暮らしの歳時記(18

久しぶりにしくじりました。

 伊豆高原での生活にも慣れてきてちょっと時間が取れるようになり生活(遊び)の幅を広げてみようかとスクーバ・ダイビングのライセンスを取得することにしました。毎日、海を眺めながら(写真)海中の様子はいかがなものかと想像する世界から体験する世界への挑戦です。そう、ジャック=イヴ・クストーの世界です。スクーバの発明者の一人でもあるクストー氏が我々に見せてくれた世界を我が物にしようと思ったわけです。とはいえ、陸上のみの生活が長い私、近所のダイビングスクールのインストラクターに相談しました。大丈夫ですよ、ダイビングは結構、疲れますけどと言いながら、お年寄りダイバーの話をしてくれました。「明日、ゲートボールをするので今日のダイビングは軽めにやりたい」と言いながら楽しんでいますよと。そんな話の後、講習を申し込み、送られて来たDVD,テキストでの学習を終了し、後日、さあ、限定水域(プール)での講習ということになりました。ところがです。インストラクター曰く、初めはこんなもんですよといいながらなのですが、これがなかなか思うようにいかないんですよね。そうするうちに疲労感に襲われちょっと一休み。休憩後に再開しましたがどんなストレスが働いたのか不明ですが吐き気をもようし、中断し、あっけなくギブアップしました。体調万全で臨んだ講習でしたので私の脳の嘔吐神経をなにかが刺激したのだと思います。原因は不明ですが。帰り際、70歳前後とおぼしきおばあさんが嬉々として今日3回目のダイビングの準備をしているのを横目に見ながら海洋公園をあとにしました。
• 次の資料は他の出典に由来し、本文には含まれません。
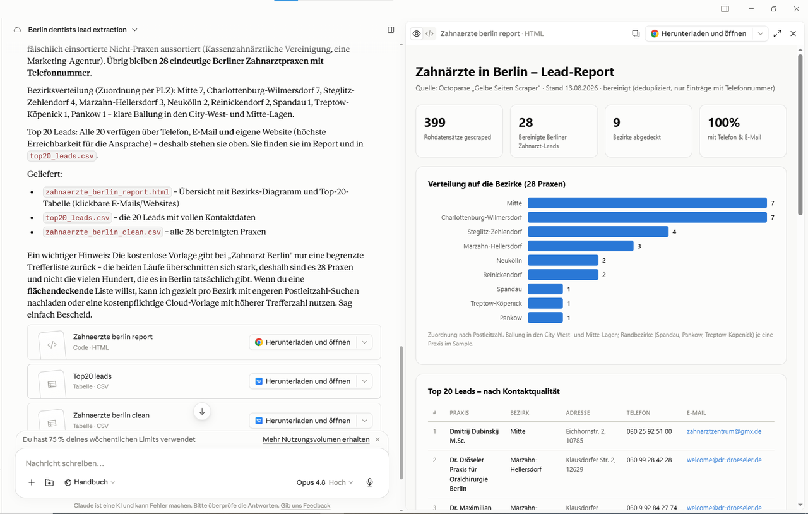This screenshot has width=808, height=514.
Task: Expand the Opus 4.8 model selector
Action: (x=324, y=482)
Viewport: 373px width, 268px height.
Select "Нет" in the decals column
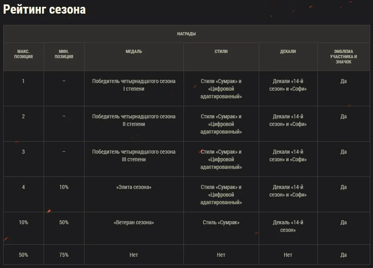click(x=288, y=255)
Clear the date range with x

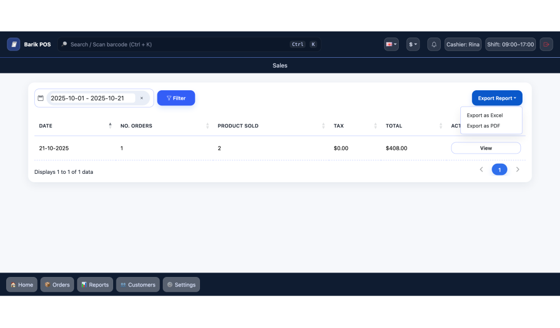(x=142, y=98)
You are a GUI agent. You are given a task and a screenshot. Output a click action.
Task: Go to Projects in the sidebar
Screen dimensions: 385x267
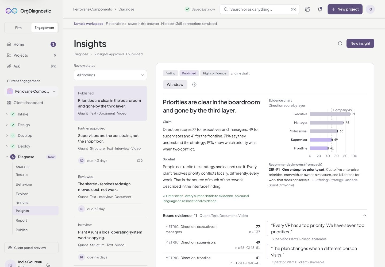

おばあさんでも身体障害者の方でもできるスクーバ・ダイビングですが私の体が拒否反応を示したのではどうしようもありません。それでも、スクーバ・ダイビングの話には充分ついていけるだけの知識も得ましたし、トライしての失敗ですので納得です。帰宅後、クストーの「沈黙の世界」のDVDを見ながら「しょうがないな」とコーヒーをすすり、ぼそぼそと独り言してる伊豆高原での四季折々の日々です。